Keeping Your Cattle Cool in the Arizona Heat: Part 3 of 3
In this three-part series, we have been exploring ways to keep your cattle healthy during the hot spring and summer months in Arizona. In addition to proper feeding and providing shade, you can also keep your cattle cool by choosing the right time of the day to work them and by ensuring they have the proper amount of water intake.
Monitoring the Work Load
To help prevent overheating, you should avoid working your cattle in the middle of the day during the hot Arizona months. Instead, you should do as much work as possible in the early morning or in the late evening when the temperatures are cooler. You should also avoid bunching your cattle while also giving them plenty of rest periods.
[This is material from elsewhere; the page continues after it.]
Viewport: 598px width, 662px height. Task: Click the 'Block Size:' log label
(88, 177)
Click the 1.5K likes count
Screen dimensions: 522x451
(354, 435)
Remember, working your cattle can raise their body temperature from anywhere from 0.5 to 3.5 degrees Fahrenheit. Therefore, anything you can do to help minimize stress will also help to ensure they do not get overheated.
Monitoring Water Intake
Your cattle also need to be consuming enough water to stay healthy in the heat. Interesting, feeds contain water, especially high-moisture feeds such as silages or pasture. In addition, certain nutrients in the body produce water. Therefore, not all water needs to come from drinking water. Nonetheless, water intake does increase dramatically as temperatures increase. In fact, water requirements double when going from 50 to 95 degrees Fahrenheit. Therefore, you should be sure to increase the availability of water in warmer weather.